MeganBloemsma.com

View Original

Datacamp ‘Python Programmer’ review

“Where can I start learning about Data Science?” is a question I get at least once a week.

…and DataCamp is always one of the first resources I refer to. I had done a course or two, and when researching data science it’s one of the websites that just keeps coming back.

During my master’s degree I learned to code both R and Python. I had written my thesis in R, and thus became more proficient in it. Ever since I started working at Microsoft I’ve been coding less and less. And I wanted to get my hands dirty again in the language that seemed applicable to more than just data science: Python.

To do so I compared a lot of programs: Pluralsight, Python course by Nina Zakharenko (who I follow on Twitter), Udemy, 100 days of Code (both free versions and paid)… the possibilities felt endless.
I chose for DataCamp because I was already familiar with it, I love a practical way of learning (I need more than just theory) and I am a sucker for beautiful visuals.

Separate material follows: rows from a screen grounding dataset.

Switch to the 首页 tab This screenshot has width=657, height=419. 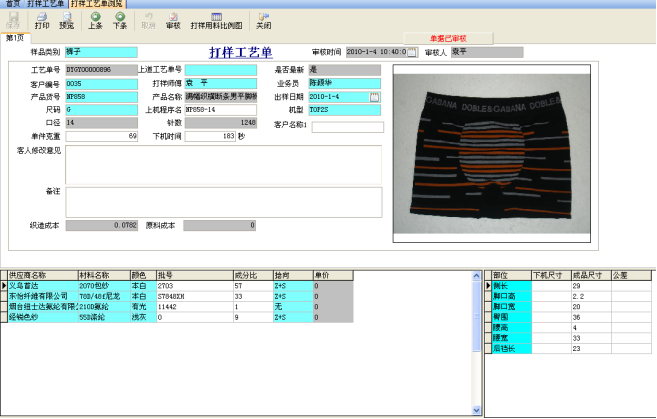point(12,4)
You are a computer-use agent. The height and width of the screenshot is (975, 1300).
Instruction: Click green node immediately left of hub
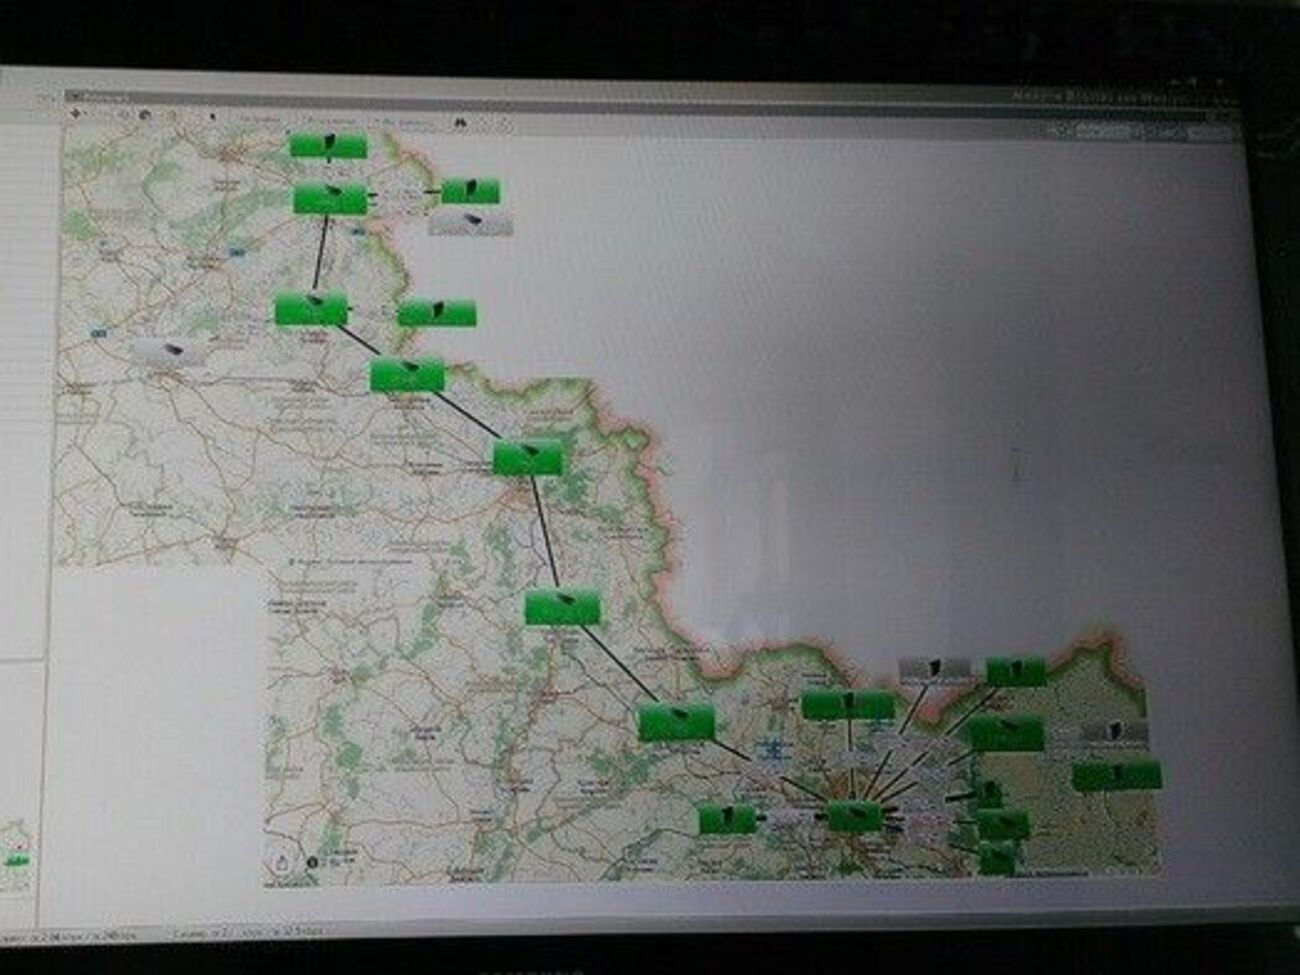[726, 819]
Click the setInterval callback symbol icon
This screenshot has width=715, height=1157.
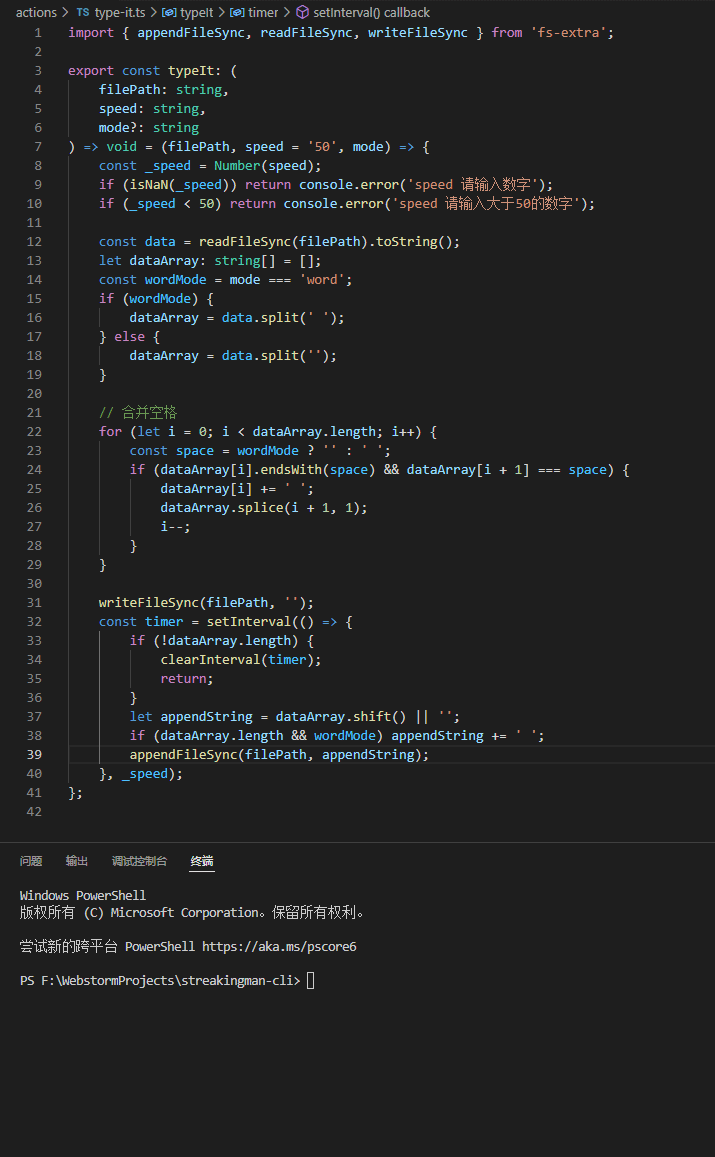click(302, 13)
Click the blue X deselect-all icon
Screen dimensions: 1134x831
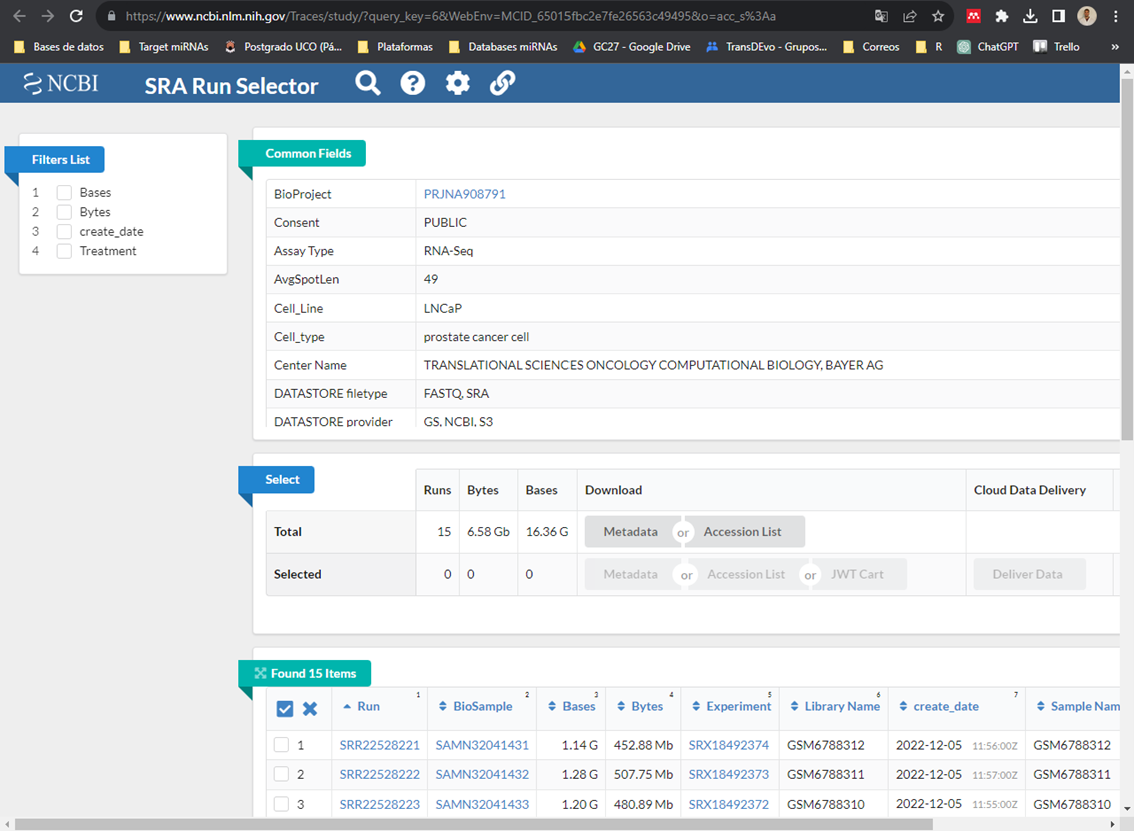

Looking at the Python Programmer’s full program, I was most excited about the last couple of courses:

  • Introduction to Shell

  • Conda Essentials

  • Parallel Programming with Dask in Python

  • Software Engineering for Data Scientists in Python

  • Unit Testing for Data Science in Python

The theory of data science is known to me and I’m comfortable with it – so I wasn’t looking for a program that would highlight those. DataCamp’s program is a great variety of coding fundamentals, data science tooling and also practical knowledge (such as unit tests and software engineering principles. Something I’ve been missing in my own education).

Program overview and review

The course contains 58 hours of information, spread over 15 courses. I will go through every course and give you my opinion of it. The courses with a 💙 are the ones that I enjoyed most.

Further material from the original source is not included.